Strengths of Evidence
Convergence across independent datasets (MarketScan claims and NAMCS national survey) strengthens the finding that PFD generates inefficient, high-volume ambulatory care. Low PT utilization (<5%) despite guideline recommendations underscores a clear gap between evidence and practice.
Limitations and Methodological Gaps
-UI-centric data: Most granular cost studies focus on urinary incontinence; broader PFD (POP, fecal incontinence, isolated myofascial dysfunction) data are more aggregate or older.
-Prediagnosis/undiagnosed burden: Unlike endometriosis (where delay-stratified claims analyses exist), true prediagnosis costs for PFD are scarce in claims literature—largely inferred from “untreated” or symptom-driven patterns, stigma/normalization barriers, and downstream surgical escalation.
-Temporal and indirect costs: Many estimates require inflation adjustment; indirect costs (productivity loss, presenteeism, caregiver burden) are substantial but inconsistently captured.
-Mechanism-assessment gap: When dynamic tools for urethral mobility, levator integrity, hiatal ballooning, dyssynergia, or sphincter function are not used, care remains empiric and costly—contributing to repeated visits and higher eventual procedural rates.
Opportunities for Cost Reduction
Early mechanism-specific evaluation with 3D dynamic transperineal pelvic floor ultrasound with tomographic ultrasound imaging shows promise for savings. Addressing stigma, improving access, and integrating dynamic assessment into routine care could compress the “diagnostic odyssey” and lower long-term payer burden. Value-based models incentivizing conservative management warrant investment, especially given the aging female population and projected demand growth.

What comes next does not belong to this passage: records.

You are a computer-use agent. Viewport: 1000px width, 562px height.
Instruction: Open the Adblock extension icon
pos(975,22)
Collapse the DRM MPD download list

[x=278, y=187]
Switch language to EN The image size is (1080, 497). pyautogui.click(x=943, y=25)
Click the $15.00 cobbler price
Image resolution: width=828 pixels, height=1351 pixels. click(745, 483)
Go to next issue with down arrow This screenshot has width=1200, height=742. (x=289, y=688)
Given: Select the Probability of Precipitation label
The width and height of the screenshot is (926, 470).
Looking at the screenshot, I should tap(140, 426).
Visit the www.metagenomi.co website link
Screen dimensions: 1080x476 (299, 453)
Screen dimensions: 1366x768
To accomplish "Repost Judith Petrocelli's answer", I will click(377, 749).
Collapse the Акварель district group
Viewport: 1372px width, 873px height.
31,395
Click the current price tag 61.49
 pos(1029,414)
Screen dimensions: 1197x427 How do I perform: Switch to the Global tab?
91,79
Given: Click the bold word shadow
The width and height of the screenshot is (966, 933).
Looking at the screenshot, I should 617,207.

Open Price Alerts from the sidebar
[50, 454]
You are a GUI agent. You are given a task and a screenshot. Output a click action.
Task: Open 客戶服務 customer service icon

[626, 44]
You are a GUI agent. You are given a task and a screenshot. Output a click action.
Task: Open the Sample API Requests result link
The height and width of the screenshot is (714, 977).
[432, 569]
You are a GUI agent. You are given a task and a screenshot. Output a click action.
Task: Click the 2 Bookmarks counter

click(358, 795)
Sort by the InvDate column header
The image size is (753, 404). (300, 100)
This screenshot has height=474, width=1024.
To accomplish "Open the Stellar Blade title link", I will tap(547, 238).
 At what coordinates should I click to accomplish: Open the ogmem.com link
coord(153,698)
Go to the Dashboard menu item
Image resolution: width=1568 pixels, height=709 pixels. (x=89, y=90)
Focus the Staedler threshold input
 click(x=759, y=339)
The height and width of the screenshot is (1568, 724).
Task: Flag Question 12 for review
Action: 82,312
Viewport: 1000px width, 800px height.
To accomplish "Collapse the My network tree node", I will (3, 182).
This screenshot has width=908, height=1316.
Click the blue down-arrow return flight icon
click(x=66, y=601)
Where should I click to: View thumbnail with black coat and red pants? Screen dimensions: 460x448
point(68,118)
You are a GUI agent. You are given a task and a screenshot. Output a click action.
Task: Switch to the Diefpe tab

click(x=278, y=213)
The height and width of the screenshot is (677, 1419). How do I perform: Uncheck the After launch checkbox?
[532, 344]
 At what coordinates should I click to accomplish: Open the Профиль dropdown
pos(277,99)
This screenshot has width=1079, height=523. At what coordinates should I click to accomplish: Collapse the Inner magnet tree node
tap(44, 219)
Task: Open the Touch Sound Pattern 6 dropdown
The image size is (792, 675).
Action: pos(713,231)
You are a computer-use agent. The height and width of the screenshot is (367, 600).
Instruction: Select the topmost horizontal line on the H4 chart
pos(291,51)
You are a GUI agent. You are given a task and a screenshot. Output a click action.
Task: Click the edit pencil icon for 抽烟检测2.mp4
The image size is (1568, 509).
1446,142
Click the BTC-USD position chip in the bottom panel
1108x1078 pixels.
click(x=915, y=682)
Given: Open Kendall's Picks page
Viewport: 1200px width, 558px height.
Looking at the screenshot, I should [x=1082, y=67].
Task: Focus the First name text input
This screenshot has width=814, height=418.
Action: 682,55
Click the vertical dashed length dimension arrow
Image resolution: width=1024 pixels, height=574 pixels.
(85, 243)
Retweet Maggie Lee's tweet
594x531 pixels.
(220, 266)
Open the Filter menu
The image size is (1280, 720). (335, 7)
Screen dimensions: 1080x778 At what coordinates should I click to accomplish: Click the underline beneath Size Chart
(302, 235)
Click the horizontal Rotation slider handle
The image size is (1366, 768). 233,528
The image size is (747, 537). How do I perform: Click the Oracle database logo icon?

Pelvic floor dysfunction imposes a substantial direct medical burden on US payers—exemplified by 2-year costs exceeding $27,000 per SUI/MUI patient, national ambulatory expenditures in the hundreds of millions annually, and per-case totals approaching $30,000 in untreated scenarios. When underlying mechanisms remain unevaluated, fragmented symptom-driven care drives inefficiency and downstream escalation. Greater emphasis on early, targeted pelvic floor assessment and first-line conservative therapy represents a high-value strategy to reduce costs, improve outcomes, and meet the needs of millions of women. Updated, broad PFD claims analyses and intervention cost-effectiveness studies are needed to guide policy.
-Datar M, et al. Healthcare resource use and cost burden of urinary incontinence to United States payers. Neurourol Urodyn. 2022.
-Sung VW, et al. Costs of ambulatory care related to female pelvic floor disorders in the United States. Am J Obstet Gynecol. 2010.
-Hutton D, et al. The burden of Chronic Pelvic Pain: Costs and quality of life. J Pain Res. 2023.